· 2 min readhardwareai

Nvidia Unveils the Ampere A100, Its Biggest Generational Leap Yet

Nvidia's new A100 GPU packs 54 billion transistors and up to 20x the AI performance of its predecessor, launching at a virtual GTC 2020.

Nvidia usually saves its biggest hardware announcements for a stage in San Jose packed with developers. Today it did the reveal from Jensen Huang’s kitchen instead, and the chip itself was worth the awkwardness of a virtual keynote. The A100, built on the new Ampere architecture, is the company’s first real architectural jump since Volta, and by Nvidia’s own numbers it’s not a small one.

The headline spec is 54 billion transistors, which Nvidia is calling the largest 7nm chip ever made. That’s an enormous amount of silicon to fab reliably at that node, and it tells you Nvidia is betting hard on TSMC’s process maturity to make yields work at this scale. The payoff, according to Nvidia, is up to 20x the AI training and inference performance of the previous-generation Volta-based V100. Even accounting for the usual gap between vendor marketing numbers and what customers see in production, that’s a big enough claimed jump to reshape how data centers plan GPU purchases for the next cycle.

Multi-Instance GPU is the interesting part

The transistor count and raw throughput numbers will get the headlines, but the feature I think matters more long-term is Multi-Instance GPU, or MIG. It lets a single A100 be partitioned into as many as seven fully isolated GPU instances, each with its own memory and compute resources. Up to now, if you wanted hard isolation between workloads on a GPU, you bought separate GPUs — full stop. MIG means a cloud provider or an internal ML platform team can carve up one A100 to serve multiple smaller jobs, inference workloads, or even multiple tenants, without the workloads stepping on each other. That’s a utilization story as much as a performance story, and utilization is where a lot of money gets wasted in GPU-heavy data centers.

Nvidia is packaging eight A100s into its DGX A100 system, and the combined box is rated at 5 petaflops. That’s a genuinely startling number for a single appliance, and it puts DGX A100 squarely in “replaces a rack of older servers” territory for AI training clusters. Expect the major cloud providers to start standing up A100 instances relatively quickly, since Nvidia’s data center partners tend to move fast once new silicon ships, and expect the usual suspects — large language model researchers, computer vision teams, recommendation-system builders at big tech companies — to be first in line.

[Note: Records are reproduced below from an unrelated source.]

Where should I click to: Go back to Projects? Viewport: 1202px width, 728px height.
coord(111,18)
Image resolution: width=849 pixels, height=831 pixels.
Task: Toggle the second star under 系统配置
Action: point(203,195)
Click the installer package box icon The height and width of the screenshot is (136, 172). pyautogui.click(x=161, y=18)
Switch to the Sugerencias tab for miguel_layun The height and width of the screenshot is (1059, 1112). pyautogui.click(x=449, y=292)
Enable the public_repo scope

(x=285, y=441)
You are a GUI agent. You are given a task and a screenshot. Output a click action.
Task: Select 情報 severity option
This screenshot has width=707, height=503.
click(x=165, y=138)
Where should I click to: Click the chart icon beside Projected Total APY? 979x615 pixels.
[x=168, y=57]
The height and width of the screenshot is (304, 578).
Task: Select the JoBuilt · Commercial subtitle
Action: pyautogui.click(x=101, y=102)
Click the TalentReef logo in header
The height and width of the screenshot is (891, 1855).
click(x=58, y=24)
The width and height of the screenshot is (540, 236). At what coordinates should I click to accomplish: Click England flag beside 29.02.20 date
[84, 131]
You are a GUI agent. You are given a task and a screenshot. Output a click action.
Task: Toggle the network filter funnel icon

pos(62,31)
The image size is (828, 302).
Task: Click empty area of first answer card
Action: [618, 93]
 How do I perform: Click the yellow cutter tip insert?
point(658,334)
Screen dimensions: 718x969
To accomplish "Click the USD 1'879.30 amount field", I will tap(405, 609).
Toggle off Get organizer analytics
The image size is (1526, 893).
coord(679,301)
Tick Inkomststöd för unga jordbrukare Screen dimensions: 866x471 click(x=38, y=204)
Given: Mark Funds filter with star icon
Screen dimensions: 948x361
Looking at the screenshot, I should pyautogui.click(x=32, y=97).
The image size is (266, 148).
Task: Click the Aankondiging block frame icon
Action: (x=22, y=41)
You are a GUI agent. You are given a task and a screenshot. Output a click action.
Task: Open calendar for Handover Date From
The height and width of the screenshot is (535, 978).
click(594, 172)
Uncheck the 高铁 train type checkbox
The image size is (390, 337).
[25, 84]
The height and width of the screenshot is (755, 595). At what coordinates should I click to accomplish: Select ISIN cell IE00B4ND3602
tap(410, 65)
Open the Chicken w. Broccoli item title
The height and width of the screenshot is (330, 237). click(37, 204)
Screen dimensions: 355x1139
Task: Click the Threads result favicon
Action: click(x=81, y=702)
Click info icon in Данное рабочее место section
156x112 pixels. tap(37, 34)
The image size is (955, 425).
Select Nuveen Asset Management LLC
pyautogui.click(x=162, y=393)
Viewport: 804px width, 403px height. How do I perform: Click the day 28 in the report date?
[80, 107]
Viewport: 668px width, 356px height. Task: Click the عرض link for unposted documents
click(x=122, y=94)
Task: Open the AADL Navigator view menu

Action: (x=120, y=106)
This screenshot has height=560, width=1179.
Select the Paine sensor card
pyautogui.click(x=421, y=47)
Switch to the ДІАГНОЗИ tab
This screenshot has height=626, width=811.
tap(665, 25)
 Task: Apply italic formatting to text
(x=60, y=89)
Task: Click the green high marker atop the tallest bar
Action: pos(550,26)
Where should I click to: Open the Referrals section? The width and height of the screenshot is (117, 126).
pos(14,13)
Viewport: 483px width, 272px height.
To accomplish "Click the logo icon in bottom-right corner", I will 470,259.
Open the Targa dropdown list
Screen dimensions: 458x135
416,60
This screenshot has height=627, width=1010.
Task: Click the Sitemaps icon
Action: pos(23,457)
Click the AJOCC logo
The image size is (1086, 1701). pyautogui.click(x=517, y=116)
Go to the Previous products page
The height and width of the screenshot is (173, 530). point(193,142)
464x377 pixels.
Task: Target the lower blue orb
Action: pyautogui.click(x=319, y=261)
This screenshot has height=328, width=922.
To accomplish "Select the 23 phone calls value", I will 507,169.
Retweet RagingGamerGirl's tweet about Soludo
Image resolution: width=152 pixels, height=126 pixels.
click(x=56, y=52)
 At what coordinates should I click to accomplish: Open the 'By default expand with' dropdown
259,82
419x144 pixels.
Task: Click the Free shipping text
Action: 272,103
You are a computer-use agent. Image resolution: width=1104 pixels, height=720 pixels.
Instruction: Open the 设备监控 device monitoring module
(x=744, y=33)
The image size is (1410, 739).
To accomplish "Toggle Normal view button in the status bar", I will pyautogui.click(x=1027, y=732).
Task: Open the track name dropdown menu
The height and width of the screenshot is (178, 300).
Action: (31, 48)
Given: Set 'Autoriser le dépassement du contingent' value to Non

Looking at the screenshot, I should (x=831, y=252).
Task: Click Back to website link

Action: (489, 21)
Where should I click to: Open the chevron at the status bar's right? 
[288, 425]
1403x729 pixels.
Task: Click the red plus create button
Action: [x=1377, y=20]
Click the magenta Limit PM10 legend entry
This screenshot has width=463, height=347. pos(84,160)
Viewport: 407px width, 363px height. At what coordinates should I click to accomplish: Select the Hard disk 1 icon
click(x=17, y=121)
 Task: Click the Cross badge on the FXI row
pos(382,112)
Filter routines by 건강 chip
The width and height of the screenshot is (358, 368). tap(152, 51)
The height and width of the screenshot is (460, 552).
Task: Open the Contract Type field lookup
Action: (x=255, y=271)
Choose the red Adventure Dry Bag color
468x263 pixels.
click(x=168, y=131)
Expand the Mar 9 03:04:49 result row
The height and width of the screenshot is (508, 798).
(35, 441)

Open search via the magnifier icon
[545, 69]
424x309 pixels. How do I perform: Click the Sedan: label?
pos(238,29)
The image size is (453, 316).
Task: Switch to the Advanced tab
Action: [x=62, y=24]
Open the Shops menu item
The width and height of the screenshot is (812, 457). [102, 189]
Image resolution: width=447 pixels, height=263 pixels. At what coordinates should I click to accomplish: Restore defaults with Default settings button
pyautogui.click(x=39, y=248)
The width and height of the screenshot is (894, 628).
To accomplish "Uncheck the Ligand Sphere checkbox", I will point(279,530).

What I’ll be watching for over the next few months is real third-party benchmarking against V100 and against AMD’s data center GPUs, since a 20x claim from the manufacturer is a starting point, not a verdict. I’d also want to see how MIG performs under actual multi-tenant load rather than in a demo. But even with the usual skepticism applied to launch-day numbers, this is clearly the biggest architectural swing Nvidia has taken in years, and it’s arriving at exactly the moment demand for AI training and inference capacity is exploding. Good timing, whether or not it was planned that way.